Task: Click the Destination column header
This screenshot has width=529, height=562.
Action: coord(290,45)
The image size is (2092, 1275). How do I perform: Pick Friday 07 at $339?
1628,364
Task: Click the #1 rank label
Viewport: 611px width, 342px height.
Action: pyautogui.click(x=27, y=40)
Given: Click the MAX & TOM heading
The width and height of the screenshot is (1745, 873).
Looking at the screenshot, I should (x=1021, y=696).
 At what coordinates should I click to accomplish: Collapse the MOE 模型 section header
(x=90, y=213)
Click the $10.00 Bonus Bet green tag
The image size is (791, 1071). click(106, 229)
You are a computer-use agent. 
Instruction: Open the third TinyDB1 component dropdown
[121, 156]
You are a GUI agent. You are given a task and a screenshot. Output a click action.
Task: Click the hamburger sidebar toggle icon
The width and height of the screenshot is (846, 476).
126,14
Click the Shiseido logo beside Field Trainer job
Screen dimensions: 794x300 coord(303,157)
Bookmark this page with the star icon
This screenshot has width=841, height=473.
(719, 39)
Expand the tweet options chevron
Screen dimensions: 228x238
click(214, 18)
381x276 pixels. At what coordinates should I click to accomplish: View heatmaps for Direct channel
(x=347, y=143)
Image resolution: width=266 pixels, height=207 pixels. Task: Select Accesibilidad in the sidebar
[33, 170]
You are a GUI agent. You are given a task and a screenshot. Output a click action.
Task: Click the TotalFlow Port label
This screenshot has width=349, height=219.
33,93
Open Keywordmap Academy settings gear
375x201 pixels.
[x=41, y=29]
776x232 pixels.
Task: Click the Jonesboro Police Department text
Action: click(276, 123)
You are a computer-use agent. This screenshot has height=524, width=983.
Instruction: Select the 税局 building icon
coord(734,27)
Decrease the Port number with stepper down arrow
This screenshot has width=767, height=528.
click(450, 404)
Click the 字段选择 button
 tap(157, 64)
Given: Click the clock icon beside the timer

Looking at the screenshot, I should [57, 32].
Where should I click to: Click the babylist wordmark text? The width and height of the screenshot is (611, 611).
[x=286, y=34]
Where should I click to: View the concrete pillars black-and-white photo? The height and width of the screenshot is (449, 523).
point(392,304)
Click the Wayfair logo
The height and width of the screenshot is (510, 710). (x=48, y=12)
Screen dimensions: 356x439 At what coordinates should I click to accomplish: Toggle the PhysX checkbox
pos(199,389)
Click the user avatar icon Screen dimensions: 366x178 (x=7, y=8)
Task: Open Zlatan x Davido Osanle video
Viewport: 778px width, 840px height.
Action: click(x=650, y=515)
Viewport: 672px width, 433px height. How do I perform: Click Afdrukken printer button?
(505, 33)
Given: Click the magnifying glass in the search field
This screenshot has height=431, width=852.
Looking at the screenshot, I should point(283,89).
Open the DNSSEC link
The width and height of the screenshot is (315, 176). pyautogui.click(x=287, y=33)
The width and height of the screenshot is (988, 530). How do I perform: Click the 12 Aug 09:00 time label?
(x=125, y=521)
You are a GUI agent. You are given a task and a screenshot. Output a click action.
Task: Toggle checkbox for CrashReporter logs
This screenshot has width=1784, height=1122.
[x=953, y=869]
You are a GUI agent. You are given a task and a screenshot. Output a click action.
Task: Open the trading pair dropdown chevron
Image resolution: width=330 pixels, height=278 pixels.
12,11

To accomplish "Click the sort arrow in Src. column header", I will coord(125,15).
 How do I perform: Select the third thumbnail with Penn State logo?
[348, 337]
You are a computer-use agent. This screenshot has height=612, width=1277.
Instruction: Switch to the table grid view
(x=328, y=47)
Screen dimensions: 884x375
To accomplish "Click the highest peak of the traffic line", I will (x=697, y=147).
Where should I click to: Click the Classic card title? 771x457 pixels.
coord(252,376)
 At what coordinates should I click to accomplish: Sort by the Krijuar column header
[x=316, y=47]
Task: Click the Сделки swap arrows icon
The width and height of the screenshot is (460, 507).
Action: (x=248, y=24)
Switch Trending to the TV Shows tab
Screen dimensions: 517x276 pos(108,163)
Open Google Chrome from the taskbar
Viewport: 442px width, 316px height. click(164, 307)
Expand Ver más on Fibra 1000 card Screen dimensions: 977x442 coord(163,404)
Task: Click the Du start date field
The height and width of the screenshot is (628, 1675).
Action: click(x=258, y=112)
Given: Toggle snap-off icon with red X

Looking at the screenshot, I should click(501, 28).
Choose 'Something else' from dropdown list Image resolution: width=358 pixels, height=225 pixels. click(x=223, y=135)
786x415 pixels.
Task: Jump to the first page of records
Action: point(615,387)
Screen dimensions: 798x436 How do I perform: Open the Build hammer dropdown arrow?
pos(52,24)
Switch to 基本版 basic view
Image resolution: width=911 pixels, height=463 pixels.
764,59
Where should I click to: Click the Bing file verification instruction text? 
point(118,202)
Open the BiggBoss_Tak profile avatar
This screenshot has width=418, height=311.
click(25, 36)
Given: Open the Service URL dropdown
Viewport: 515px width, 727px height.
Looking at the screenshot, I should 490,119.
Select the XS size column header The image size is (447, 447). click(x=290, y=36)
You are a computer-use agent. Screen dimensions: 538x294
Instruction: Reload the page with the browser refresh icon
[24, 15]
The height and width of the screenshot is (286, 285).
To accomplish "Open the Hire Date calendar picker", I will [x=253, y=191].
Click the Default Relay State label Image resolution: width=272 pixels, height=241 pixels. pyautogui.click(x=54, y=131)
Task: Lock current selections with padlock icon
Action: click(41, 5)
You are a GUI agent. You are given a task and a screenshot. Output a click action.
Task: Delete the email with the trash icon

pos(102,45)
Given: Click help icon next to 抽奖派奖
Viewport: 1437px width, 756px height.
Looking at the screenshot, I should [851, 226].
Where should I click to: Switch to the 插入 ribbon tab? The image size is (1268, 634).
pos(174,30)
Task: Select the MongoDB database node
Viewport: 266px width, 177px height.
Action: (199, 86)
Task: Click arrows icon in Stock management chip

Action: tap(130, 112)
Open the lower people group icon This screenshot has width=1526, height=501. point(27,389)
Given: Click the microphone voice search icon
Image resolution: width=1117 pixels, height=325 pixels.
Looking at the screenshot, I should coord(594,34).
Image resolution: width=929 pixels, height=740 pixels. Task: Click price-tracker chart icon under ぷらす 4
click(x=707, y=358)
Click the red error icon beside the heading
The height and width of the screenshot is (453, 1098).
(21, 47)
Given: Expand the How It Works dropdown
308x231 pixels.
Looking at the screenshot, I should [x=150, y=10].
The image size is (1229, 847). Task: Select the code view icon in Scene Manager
---
» GOAL OF THE EXERCISE
Please reproduce the entire listing. Keep it identical.

» EXERCISE OUTPUT
Task: Click the Destination column header
This screenshot has width=529, height=562.
Action: coord(290,45)
The image size is (2092, 1275). How do I perform: Pick Friday 07 at $339?
1628,364
Task: Click the #1 rank label
Viewport: 611px width, 342px height.
Action: pyautogui.click(x=27, y=40)
Given: Click the MAX & TOM heading
The width and height of the screenshot is (1745, 873).
Looking at the screenshot, I should (x=1021, y=696).
 At what coordinates should I click to accomplish: Collapse the MOE 模型 section header
(x=90, y=213)
Click the $10.00 Bonus Bet green tag
The image size is (791, 1071). click(106, 229)
You are a computer-use agent. 
Instruction: Open the third TinyDB1 component dropdown
[121, 156]
You are a GUI agent. You are given a task and a screenshot. Output a click action.
Task: Click the hamburger sidebar toggle icon
The width and height of the screenshot is (846, 476).
126,14
Click the Shiseido logo beside Field Trainer job
Screen dimensions: 794x300 coord(303,157)
Bookmark this page with the star icon
This screenshot has width=841, height=473.
(719, 39)
Expand the tweet options chevron
Screen dimensions: 228x238
click(214, 18)
381x276 pixels. At what coordinates should I click to accomplish: View heatmaps for Direct channel
(x=347, y=143)
Image resolution: width=266 pixels, height=207 pixels. Task: Select Accesibilidad in the sidebar
[33, 170]
You are a GUI agent. You are given a task and a screenshot. Output a click action.
Task: Click the TotalFlow Port label
This screenshot has width=349, height=219.
33,93
Open Keywordmap Academy settings gear
375x201 pixels.
[x=41, y=29]
776x232 pixels.
Task: Click the Jonesboro Police Department text
Action: click(276, 123)
You are a computer-use agent. This screenshot has height=524, width=983.
Instruction: Select the 税局 building icon
coord(734,27)
Decrease the Port number with stepper down arrow
This screenshot has width=767, height=528.
click(450, 404)
Click the 字段选择 button
 tap(157, 64)
Given: Click the clock icon beside the timer

Looking at the screenshot, I should [57, 32].
Where should I click to: Click the babylist wordmark text? The width and height of the screenshot is (611, 611).
[x=286, y=34]
Where should I click to: View the concrete pillars black-and-white photo? The height and width of the screenshot is (449, 523).
point(392,304)
Click the Wayfair logo
The height and width of the screenshot is (510, 710). (x=48, y=12)
Screen dimensions: 356x439 At what coordinates should I click to accomplish: Toggle the PhysX checkbox
pos(199,389)
Click the user avatar icon Screen dimensions: 366x178 (x=7, y=8)
Task: Open Zlatan x Davido Osanle video
Viewport: 778px width, 840px height.
Action: click(x=650, y=515)
Viewport: 672px width, 433px height. How do I perform: Click Afdrukken printer button?
(505, 33)
Given: Click the magnifying glass in the search field
This screenshot has height=431, width=852.
Looking at the screenshot, I should point(283,89).
Open the DNSSEC link
The width and height of the screenshot is (315, 176). pyautogui.click(x=287, y=33)
The width and height of the screenshot is (988, 530). How do I perform: Click the 12 Aug 09:00 time label?
(x=125, y=521)
You are a GUI agent. You are given a task and a screenshot. Output a click action.
Task: Toggle checkbox for CrashReporter logs
This screenshot has width=1784, height=1122.
[x=953, y=869]
You are a GUI agent. You are given a task and a screenshot. Output a click action.
Task: Open the trading pair dropdown chevron
Image resolution: width=330 pixels, height=278 pixels.
12,11

To accomplish "Click the sort arrow in Src. column header", I will coord(125,15).
 How do I perform: Select the third thumbnail with Penn State logo?
[348, 337]
You are a computer-use agent. This screenshot has height=612, width=1277.
Instruction: Switch to the table grid view
(x=328, y=47)
Screen dimensions: 884x375
To accomplish "Click the highest peak of the traffic line", I will (x=697, y=147).
Where should I click to: Click the Classic card title? 771x457 pixels.
coord(252,376)
 At what coordinates should I click to accomplish: Sort by the Krijuar column header
[x=316, y=47]
Task: Click the Сделки swap arrows icon
The width and height of the screenshot is (460, 507).
Action: (x=248, y=24)
Switch Trending to the TV Shows tab
Screen dimensions: 517x276 pos(108,163)
Open Google Chrome from the taskbar
Viewport: 442px width, 316px height. click(164, 307)
Expand Ver más on Fibra 1000 card Screen dimensions: 977x442 coord(163,404)
Task: Click the Du start date field
The height and width of the screenshot is (628, 1675).
Action: click(x=258, y=112)
Given: Toggle snap-off icon with red X

Looking at the screenshot, I should click(501, 28).
Choose 'Something else' from dropdown list Image resolution: width=358 pixels, height=225 pixels. click(x=223, y=135)
786x415 pixels.
Task: Jump to the first page of records
Action: point(615,387)
Screen dimensions: 798x436 How do I perform: Open the Build hammer dropdown arrow?
pos(52,24)
Switch to 基本版 basic view
Image resolution: width=911 pixels, height=463 pixels.
764,59
Where should I click to: Click the Bing file verification instruction text? 
point(118,202)
Open the BiggBoss_Tak profile avatar
This screenshot has width=418, height=311.
click(25, 36)
Given: Open the Service URL dropdown
Viewport: 515px width, 727px height.
Looking at the screenshot, I should 490,119.
Select the XS size column header The image size is (447, 447). click(x=290, y=36)
You are a computer-use agent. Screen dimensions: 538x294
Instruction: Reload the page with the browser refresh icon
[24, 15]
The height and width of the screenshot is (286, 285).
To accomplish "Open the Hire Date calendar picker", I will [x=253, y=191].
Click the Default Relay State label Image resolution: width=272 pixels, height=241 pixels. pyautogui.click(x=54, y=131)
Task: Lock current selections with padlock icon
Action: click(41, 5)
You are a GUI agent. You are given a task and a screenshot. Output a click action.
Task: Delete the email with the trash icon

pos(102,45)
Given: Click help icon next to 抽奖派奖
Viewport: 1437px width, 756px height.
Looking at the screenshot, I should [851, 226].
Where should I click to: Switch to the 插入 ribbon tab? The image size is (1268, 634).
pos(174,30)
Task: Select the MongoDB database node
Viewport: 266px width, 177px height.
Action: (199, 86)
Task: Click arrows icon in Stock management chip

Action: tap(130, 112)
Open the lower people group icon This screenshot has width=1526, height=501. point(27,389)
Given: Click the microphone voice search icon
Image resolution: width=1117 pixels, height=325 pixels.
Looking at the screenshot, I should coord(594,34).
Image resolution: width=929 pixels, height=740 pixels. Task: Click price-tracker chart icon under ぷらす 4
click(x=707, y=358)
Click the red error icon beside the heading
The height and width of the screenshot is (453, 1098).
(21, 47)
Given: Expand the How It Works dropdown
308x231 pixels.
Looking at the screenshot, I should [x=150, y=10].
The image size is (1229, 847). Task: Select the code view icon in Scene Manager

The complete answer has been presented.